In a consecutive series of legislative events, the U.S., Canada and Australia have addressed unemployment and immigration by reducing outsourcing to these countries. What appears to be a legitimate move to create more jobs for residents, analysts say is also plain rhetoric by political leaders to get higher on the popularity rating.
There is also no doubt that racial and ethnic flair-ups are a part of multi-ethnic communities and joblessness affects how local residents perceive foreign nationals, particularly when it comes to work visas.
One loophole around the immigration bill proposed by the U.S. to curtail the number of work visas is to have more employees on the list of green card (permanent residence) applicants. The new immigration bill does not include 'intending immigrants' who have begun their filing for green cards as part of the work visas a company owns.

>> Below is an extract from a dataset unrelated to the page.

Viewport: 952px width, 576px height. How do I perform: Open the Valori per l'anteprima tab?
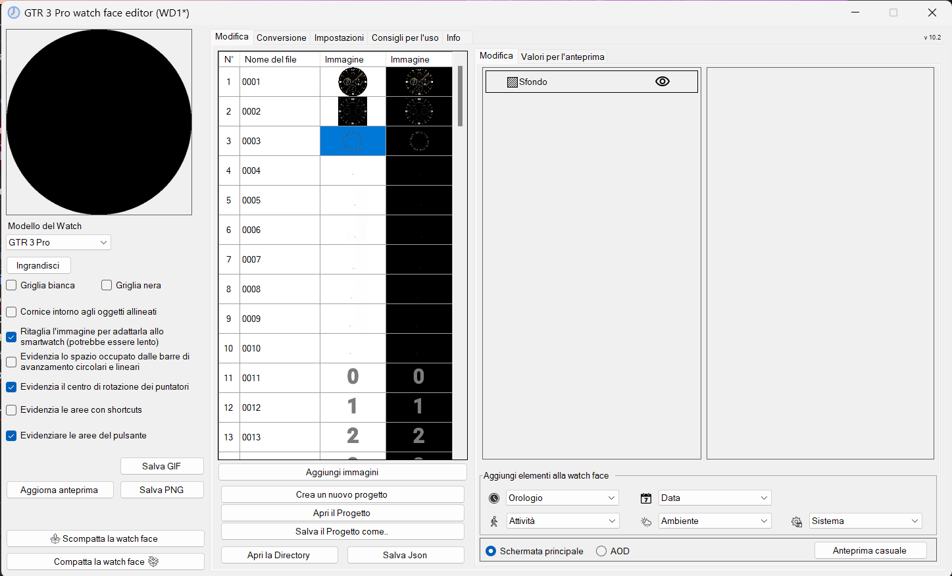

Subsequently, Indian outsourcers like Infosys, Tata Consultancy, and Wipro are seeing greater staffing potential in sponsoring green card visa holders rather than work visas defined in the new immigration legislation.
CEO of Mumbai-based Hexaware Technologies, PR Chandrasekhar said in a Times of India article, "We are already ramping up hiring of workers in the United States and will start offering more green card sponsorships to our employees," adding, "With these steps we think any impact of the rules on us would be very limited."

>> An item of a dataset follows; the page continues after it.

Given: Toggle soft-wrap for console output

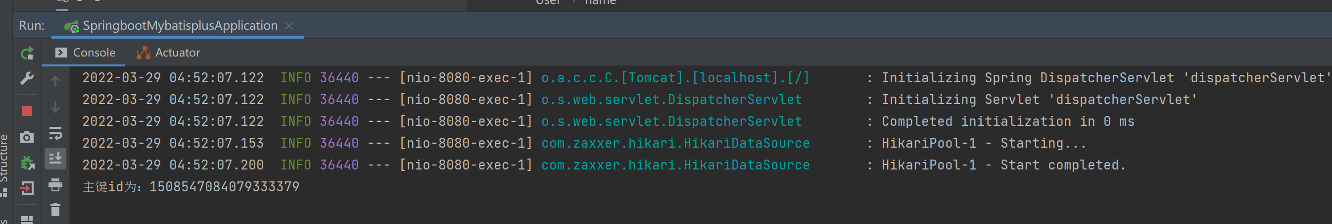Looking at the screenshot, I should tap(55, 133).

U.S. analysts say that this will give India more leverage in hiring employees within the country and alleviate some of the pressure stemming from the proposed bill.
The bill proposed by the U.S. Senate maintains a limit to the number of H1-B visas that can be created each year.
"Converting visa holders to green card holders would be a key strategy to mitigate the impact of the bill. If a company puts 90% of the eligible employees on the path to receive a green card, it would exempt them from the outplacement clause," IDFC analyst Hitesh Shah, said most IT companies would consider this path, reports the Times of India.